**OBJECTIVE**: Lay out the data below as a Markdown table with the columns Row and Line, giving each non-blank line its own numbered row. Leave the pictures out of the table.

**EXTRACTED MATERIAL**:
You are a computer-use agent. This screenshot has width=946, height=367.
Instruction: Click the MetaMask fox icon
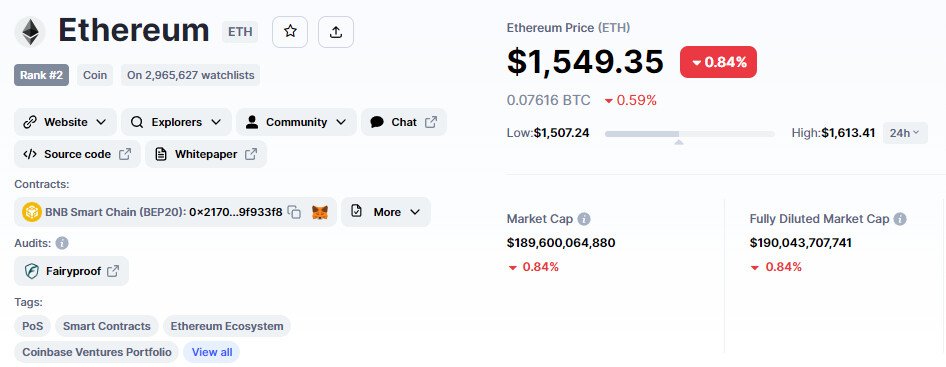click(x=320, y=212)
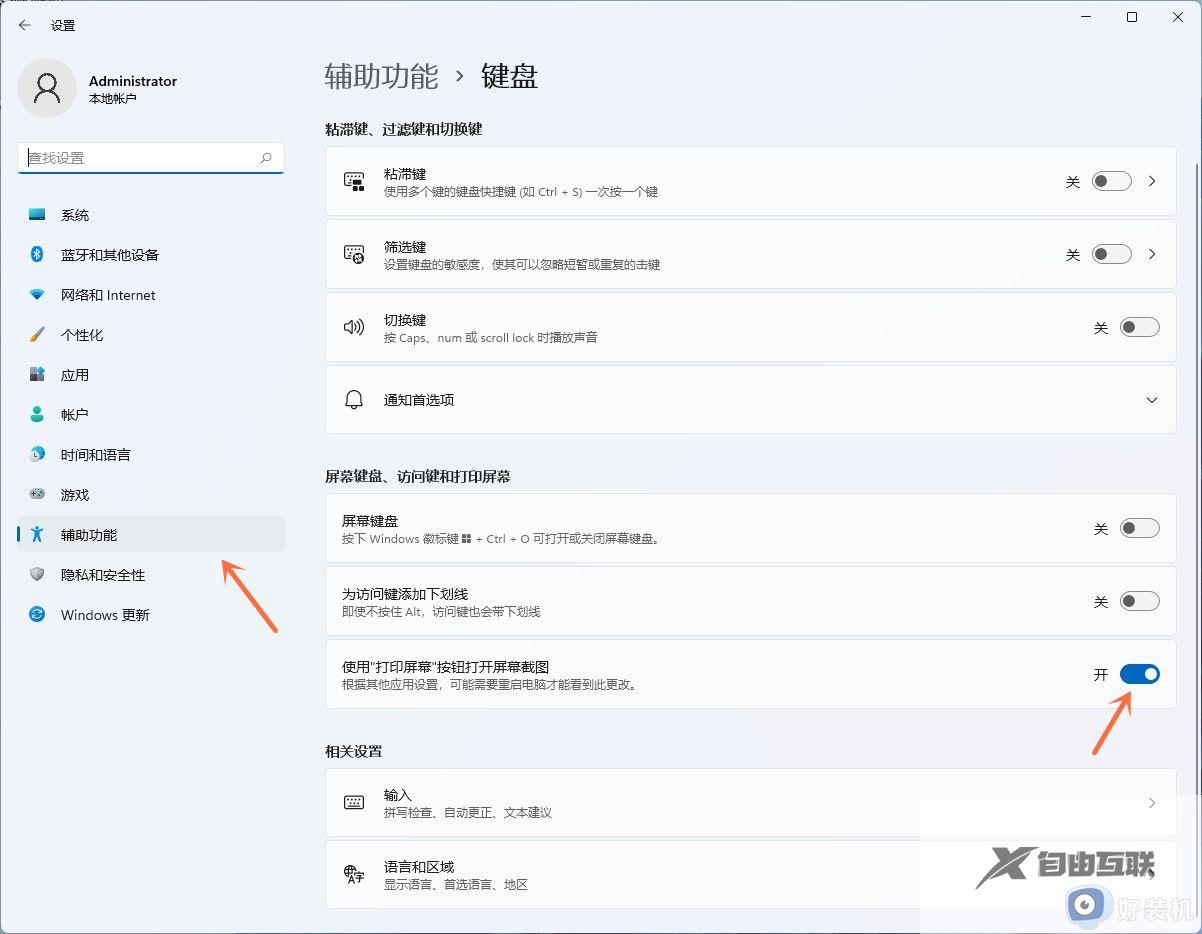Image resolution: width=1202 pixels, height=934 pixels.
Task: Open the 系统 settings icon in sidebar
Action: pyautogui.click(x=36, y=214)
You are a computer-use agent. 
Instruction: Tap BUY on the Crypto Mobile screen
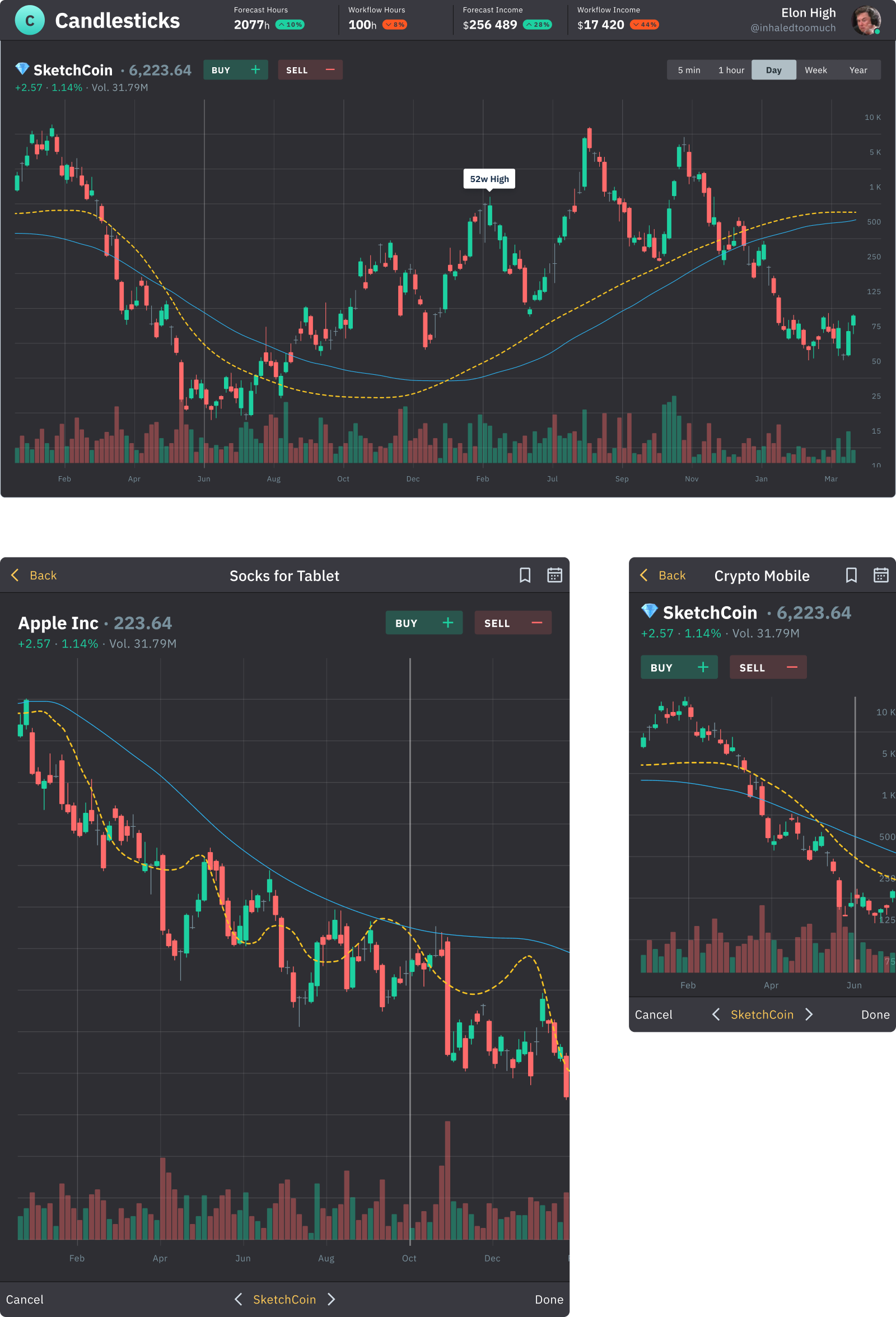point(679,667)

**SOLUTION TO THIS EXERCISE**:
| Row | Line |
|---|---|
| 1 | You are a computer-use agent. This screenshot has width=946, height=367. |
| 2 | Instruction: Click the MetaMask fox icon |
| 3 | click(x=320, y=212) |
| 4 | Image resolution: width=1202 pixels, height=934 pixels. |
| 5 | Task: Open the 系统 settings icon in sidebar |
| 6 | Action: pyautogui.click(x=36, y=214) |
| 7 | You are a computer-use agent.  |
| 8 | Instruction: Tap BUY on the Crypto Mobile screen |
| 9 | point(679,667) |